Completion time: 2020-04-19T19:01:02.1127856+01:00

This time we managed to successfully read 10 records in the Cars table thirty-five times before reading only 7 records.


Our final run of Session 2 code gives us:

SuccessfulPriorRuns
-------------------
0

id                                   carname              lastservice             SpeedMPH    Details
------------------------------------ -------------------- ----------------------- ----------- -------
85227E5F-4C0F-4863-9895-21BA0232CFF5 Porsche              2020-04-19 19:05:43.380 150                                                                                                                                                                                                                                                                         
F9AE7CE7-F092-4F09-9A69-25423CD0D9F4 Mercedes             2020-04-19 19:05:43.410 155                                                                                                                                                                                                                                                                         
8E0F5C2D-3744-422A-A2B0-27D50BC89A96 Datsun               2020-04-19 19:05:43.410 90                                                                                                                                                                                                                                                                          
D48E0EBD-9171-4278-A76B-32E2BCD64260 BMW                  2020-04-19 19:05:43.410 120                                                                                                                                                                                                                                                                      

Completion time: 2020-04-19T19:05:43.5190517+01:00

The results this time were even worse. Our code failed on the first read of the Cars table reading only 4 records

Isolation Levels and In-Memory OLTP

If we run session 2 under all Pessimistic Isolation Levels (using on-disk), we get the following results:

Isolation Level Outcome Description
READ UNCOMMITTED FAIL result set size varies widely
READ COMMITTED FAIL this was the default used in the examples
REPEATABLE READ PARTIAL FAIL result set size varies and the occasional deadlock
SERIALIZABLE SUCCESS either a successful run OR deadlock

If we now run session 2 under the Optimistic Isolation Levels (using on-disk), we get the following results:

Isolation Level Outcome Description
SNAPSHOT SUCCESS all runs successful
READ COMMITTED SNAPSHOT SUCCESS all runs successful

If we implement the Cars table as an In-Memory OLTP table and run session 2 we get the following results:

Isolation Level Outcome Description
* SUCCESS all runs successful

Summary

As with nearly all cases of inconsistencies and strange transactional behaviors, they are usually displayed in the lower transactional isolation levels and this situation is no different. As is also demonstrated in our testing, we can usually fix these bad behaviors by using more restrictive levels. As you can see in our results, the problem still exists in REPEATABLE READ -although it appears to partially reduce the problem through the occasional deadlock (deadlocks exist for consistency reasons – so you must obviously handle them). SERIALIZABLE, which is the most restrictive isolation level of all, fully resolves the issue by deadlocking every single time that a successful run isn’t made. This clearly will be terminal for performance if your application handles and replays transactions on deadlock.
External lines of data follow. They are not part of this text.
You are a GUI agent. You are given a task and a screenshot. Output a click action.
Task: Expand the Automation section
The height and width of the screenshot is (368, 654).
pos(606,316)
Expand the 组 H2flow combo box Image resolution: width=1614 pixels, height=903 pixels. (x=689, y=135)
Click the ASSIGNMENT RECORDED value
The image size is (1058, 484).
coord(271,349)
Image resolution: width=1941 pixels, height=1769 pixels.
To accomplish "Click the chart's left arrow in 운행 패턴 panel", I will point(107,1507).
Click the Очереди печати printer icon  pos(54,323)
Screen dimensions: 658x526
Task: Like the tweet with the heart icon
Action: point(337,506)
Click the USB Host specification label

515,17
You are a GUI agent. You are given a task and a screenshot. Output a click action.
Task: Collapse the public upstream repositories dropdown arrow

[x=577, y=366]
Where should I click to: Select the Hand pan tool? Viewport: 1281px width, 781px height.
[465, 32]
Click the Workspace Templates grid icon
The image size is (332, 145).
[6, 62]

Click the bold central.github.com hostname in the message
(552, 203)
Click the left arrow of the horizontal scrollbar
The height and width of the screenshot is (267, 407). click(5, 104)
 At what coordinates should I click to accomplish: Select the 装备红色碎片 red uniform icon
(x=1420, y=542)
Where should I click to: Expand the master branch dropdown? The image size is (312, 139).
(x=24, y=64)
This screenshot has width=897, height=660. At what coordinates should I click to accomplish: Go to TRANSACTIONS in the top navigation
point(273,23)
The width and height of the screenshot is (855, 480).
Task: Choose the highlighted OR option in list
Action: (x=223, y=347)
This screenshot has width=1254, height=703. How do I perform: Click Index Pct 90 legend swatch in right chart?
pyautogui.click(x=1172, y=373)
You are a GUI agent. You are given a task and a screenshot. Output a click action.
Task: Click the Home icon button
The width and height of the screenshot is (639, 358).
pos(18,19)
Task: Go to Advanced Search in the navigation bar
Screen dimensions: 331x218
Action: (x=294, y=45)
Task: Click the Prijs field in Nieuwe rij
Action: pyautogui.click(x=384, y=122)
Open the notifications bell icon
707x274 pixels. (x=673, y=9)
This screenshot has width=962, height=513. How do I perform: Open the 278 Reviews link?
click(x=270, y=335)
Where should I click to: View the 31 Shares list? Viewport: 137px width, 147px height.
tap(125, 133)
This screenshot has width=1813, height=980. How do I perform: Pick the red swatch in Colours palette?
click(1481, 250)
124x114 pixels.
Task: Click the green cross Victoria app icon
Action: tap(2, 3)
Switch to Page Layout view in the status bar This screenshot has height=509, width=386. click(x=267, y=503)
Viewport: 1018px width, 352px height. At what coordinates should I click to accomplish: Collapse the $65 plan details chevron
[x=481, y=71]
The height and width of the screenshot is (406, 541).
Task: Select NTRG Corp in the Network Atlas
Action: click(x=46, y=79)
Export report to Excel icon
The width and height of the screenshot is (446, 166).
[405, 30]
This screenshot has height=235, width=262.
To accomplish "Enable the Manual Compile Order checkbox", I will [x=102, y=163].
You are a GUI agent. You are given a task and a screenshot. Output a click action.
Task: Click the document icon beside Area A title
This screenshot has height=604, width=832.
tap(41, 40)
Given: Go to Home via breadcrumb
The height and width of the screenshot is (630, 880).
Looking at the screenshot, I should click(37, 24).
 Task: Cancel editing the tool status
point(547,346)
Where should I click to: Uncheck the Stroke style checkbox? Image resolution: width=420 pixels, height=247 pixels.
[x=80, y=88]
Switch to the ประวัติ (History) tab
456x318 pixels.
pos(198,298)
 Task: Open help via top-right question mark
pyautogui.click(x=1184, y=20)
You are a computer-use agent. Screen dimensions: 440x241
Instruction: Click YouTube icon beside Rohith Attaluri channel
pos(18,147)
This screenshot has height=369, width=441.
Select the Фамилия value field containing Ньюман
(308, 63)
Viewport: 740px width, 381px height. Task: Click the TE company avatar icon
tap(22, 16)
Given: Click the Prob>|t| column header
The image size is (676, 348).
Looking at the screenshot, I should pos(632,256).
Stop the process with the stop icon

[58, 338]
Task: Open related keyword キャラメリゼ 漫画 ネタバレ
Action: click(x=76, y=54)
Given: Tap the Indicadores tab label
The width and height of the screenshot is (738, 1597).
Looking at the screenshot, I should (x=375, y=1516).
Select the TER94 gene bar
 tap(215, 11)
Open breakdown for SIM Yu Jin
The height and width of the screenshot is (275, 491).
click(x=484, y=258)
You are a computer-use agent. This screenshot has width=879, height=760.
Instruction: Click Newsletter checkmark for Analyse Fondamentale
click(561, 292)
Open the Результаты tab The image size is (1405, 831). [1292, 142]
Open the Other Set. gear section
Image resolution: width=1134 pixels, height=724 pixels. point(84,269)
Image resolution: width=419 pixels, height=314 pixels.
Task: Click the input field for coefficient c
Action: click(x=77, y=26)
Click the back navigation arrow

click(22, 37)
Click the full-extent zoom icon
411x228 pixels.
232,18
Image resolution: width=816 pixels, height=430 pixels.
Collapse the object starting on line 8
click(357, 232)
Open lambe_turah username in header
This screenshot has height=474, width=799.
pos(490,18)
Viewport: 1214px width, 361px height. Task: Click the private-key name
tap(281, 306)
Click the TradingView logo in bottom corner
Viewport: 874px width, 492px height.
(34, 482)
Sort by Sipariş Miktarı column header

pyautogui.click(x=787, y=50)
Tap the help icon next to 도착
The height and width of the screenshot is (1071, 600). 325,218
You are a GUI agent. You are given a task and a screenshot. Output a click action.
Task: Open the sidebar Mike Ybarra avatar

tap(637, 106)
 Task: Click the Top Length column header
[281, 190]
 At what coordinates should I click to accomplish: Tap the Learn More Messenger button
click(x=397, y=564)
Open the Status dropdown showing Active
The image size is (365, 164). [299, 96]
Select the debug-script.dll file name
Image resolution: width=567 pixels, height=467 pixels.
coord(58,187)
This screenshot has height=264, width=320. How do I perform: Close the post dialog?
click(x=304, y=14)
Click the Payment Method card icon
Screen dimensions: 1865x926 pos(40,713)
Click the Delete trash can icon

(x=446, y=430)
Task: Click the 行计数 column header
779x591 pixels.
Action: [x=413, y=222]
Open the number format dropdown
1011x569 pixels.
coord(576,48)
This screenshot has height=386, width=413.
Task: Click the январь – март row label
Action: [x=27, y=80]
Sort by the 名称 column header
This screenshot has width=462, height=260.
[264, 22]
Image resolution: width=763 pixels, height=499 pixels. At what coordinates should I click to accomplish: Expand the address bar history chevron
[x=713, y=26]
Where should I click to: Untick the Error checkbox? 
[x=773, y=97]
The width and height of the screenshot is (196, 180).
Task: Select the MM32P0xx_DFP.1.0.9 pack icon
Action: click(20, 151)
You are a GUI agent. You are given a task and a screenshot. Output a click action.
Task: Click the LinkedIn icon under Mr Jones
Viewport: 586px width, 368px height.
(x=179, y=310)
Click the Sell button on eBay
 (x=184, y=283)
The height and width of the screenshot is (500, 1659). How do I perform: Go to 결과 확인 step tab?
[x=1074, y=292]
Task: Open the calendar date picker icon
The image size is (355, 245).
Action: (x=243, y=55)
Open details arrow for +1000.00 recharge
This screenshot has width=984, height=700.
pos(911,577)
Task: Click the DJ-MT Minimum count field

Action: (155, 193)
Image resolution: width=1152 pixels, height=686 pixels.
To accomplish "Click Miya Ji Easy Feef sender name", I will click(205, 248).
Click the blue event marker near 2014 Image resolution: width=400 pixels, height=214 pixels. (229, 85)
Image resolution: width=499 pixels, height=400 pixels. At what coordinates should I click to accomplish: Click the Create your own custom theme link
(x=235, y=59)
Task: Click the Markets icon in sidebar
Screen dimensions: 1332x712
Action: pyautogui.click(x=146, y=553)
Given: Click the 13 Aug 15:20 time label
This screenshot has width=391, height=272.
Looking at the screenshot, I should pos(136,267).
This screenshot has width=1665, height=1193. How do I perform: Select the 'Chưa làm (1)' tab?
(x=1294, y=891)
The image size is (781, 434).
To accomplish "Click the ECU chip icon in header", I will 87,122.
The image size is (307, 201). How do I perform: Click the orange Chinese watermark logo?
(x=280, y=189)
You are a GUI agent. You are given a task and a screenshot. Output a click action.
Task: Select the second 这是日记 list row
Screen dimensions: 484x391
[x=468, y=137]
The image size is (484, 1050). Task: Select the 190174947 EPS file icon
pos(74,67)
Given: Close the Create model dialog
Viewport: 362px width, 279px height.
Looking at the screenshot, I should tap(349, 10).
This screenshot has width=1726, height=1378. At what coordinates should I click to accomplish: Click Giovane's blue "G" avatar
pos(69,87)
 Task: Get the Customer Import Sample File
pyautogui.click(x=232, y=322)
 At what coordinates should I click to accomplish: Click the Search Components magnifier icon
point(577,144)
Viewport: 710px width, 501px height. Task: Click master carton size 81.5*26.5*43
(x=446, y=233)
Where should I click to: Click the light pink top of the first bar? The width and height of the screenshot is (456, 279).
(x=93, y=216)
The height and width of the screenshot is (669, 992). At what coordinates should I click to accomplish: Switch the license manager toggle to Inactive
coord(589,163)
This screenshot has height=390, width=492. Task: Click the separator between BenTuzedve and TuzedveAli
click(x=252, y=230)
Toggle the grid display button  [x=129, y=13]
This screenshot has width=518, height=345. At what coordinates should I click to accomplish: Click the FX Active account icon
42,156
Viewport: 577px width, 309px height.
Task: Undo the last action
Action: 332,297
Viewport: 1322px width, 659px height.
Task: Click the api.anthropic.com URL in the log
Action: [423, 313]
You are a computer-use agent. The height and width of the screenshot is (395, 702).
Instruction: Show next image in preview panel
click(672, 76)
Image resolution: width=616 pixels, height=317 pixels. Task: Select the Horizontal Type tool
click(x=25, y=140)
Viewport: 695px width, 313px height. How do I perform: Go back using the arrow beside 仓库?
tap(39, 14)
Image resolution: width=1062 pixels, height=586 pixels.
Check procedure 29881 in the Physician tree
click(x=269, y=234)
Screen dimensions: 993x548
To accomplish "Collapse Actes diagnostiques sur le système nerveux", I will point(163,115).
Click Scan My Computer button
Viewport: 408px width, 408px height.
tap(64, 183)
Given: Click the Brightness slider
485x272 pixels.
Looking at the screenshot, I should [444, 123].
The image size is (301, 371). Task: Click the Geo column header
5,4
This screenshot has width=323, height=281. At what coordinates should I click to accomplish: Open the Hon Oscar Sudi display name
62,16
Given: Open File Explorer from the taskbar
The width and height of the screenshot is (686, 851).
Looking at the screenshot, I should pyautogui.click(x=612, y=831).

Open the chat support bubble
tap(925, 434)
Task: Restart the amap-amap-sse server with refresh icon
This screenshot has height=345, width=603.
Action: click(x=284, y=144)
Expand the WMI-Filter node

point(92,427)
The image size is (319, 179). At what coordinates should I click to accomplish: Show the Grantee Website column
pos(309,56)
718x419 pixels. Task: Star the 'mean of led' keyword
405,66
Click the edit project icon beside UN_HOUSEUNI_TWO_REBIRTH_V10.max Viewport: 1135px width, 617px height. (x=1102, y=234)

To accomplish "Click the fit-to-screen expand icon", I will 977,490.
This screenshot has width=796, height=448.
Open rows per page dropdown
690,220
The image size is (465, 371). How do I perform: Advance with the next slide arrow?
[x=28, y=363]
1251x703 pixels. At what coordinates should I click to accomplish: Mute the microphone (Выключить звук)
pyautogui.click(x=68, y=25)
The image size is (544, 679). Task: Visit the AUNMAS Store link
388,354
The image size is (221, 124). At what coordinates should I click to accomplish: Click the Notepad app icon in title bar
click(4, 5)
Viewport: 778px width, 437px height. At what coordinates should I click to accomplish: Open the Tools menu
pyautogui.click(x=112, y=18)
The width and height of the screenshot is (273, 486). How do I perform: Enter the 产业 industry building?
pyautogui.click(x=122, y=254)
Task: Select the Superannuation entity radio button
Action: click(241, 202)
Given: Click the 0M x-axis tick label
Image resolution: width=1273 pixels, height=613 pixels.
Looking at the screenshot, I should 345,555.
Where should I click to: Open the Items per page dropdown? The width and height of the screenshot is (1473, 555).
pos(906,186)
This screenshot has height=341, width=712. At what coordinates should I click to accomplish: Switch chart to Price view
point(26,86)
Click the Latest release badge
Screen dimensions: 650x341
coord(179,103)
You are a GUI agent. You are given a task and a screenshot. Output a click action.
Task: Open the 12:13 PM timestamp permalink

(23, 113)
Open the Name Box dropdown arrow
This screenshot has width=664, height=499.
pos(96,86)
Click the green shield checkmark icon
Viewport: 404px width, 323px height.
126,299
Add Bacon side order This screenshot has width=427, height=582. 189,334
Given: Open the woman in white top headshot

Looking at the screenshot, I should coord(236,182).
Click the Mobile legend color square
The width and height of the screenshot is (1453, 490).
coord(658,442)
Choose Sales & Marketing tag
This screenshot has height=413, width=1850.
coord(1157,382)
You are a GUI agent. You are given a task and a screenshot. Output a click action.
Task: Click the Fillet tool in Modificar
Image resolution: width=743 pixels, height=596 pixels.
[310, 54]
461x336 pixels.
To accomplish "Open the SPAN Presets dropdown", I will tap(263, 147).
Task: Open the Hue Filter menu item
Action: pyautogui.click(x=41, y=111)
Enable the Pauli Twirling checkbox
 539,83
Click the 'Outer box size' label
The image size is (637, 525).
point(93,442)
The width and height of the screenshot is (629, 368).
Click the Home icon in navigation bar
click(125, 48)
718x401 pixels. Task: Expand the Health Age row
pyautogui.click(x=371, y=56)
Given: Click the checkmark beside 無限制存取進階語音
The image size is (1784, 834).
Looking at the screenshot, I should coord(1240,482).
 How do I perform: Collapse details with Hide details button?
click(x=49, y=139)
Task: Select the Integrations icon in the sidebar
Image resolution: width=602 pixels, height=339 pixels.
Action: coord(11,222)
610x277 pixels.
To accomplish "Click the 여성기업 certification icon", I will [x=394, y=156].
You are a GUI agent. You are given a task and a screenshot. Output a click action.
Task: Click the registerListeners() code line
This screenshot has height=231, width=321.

SNAPSHOT isolation comes (as expected) to the rescue and we do not see any consistency bad behaviors for any read, but quite surprisingly so does the optimistic implementation of READ COMMITTED (known to you and me as READ COMMITTED SNAPSHOT). I wasn’t really expecting that to work.

Finally, when we look towards In-Memory OLTP (IMOLTP), given that under the covers IMOLTP uses an entirely different (and optimistic) concurrency model and is completely lock and latch free, it is perhaps no surprise that no issues were experienced there. These tests add yet more weight (if you even needed it) to a move towards (on-disk) optimistic or In-Memory OLTP.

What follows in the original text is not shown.